→ Work to be completed:
Could you find every line in the entries below that holds the word "agent" and copy it?

→ Input records:

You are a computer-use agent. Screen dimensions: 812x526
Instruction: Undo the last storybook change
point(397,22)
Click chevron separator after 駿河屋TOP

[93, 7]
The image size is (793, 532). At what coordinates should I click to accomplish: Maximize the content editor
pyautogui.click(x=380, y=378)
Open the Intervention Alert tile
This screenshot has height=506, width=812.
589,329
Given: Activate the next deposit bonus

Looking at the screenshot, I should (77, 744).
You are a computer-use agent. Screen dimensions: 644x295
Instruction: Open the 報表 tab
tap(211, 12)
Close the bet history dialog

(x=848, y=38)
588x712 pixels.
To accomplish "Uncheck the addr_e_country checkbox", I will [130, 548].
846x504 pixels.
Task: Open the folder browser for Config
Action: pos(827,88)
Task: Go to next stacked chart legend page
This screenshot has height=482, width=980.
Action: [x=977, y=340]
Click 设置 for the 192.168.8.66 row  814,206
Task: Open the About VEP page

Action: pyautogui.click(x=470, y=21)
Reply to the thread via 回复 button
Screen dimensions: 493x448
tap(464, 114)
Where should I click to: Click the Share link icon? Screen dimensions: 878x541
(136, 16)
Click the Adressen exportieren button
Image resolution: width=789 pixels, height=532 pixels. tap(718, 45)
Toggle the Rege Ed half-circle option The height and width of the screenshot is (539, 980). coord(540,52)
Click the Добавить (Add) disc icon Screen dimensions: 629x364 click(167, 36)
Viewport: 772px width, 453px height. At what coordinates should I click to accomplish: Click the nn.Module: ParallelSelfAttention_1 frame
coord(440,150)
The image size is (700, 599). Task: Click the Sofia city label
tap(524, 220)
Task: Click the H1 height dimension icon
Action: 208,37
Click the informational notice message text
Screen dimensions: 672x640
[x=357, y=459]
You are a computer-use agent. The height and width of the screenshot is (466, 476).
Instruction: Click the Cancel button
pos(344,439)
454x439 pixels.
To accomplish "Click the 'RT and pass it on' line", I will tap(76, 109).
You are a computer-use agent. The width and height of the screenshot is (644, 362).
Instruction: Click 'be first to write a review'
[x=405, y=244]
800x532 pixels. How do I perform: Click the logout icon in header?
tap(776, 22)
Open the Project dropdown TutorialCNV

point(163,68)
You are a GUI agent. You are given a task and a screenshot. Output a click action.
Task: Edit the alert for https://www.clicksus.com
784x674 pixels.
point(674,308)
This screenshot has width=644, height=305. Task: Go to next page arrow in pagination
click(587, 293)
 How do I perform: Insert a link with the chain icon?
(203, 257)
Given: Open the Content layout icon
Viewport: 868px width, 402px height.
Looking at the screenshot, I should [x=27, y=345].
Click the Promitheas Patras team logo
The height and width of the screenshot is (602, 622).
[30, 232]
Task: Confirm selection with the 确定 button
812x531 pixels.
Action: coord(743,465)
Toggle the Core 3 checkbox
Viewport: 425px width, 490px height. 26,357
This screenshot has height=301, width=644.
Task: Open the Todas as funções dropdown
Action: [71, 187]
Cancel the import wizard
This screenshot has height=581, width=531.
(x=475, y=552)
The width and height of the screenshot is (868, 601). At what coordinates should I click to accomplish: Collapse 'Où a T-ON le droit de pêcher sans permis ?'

→ Answer to the exercise:
You are a computer-use agent. Screen dimensions: 812x526
You are a computer-use agent. Screen dimensions: 644x295
You are a computer-use agent. The height and width of the screenshot is (466, 476).
You are a computer-use agent. The width and height of the screenshot is (644, 362).
You are a GUI agent. You are given a task and a screenshot. Output a click action.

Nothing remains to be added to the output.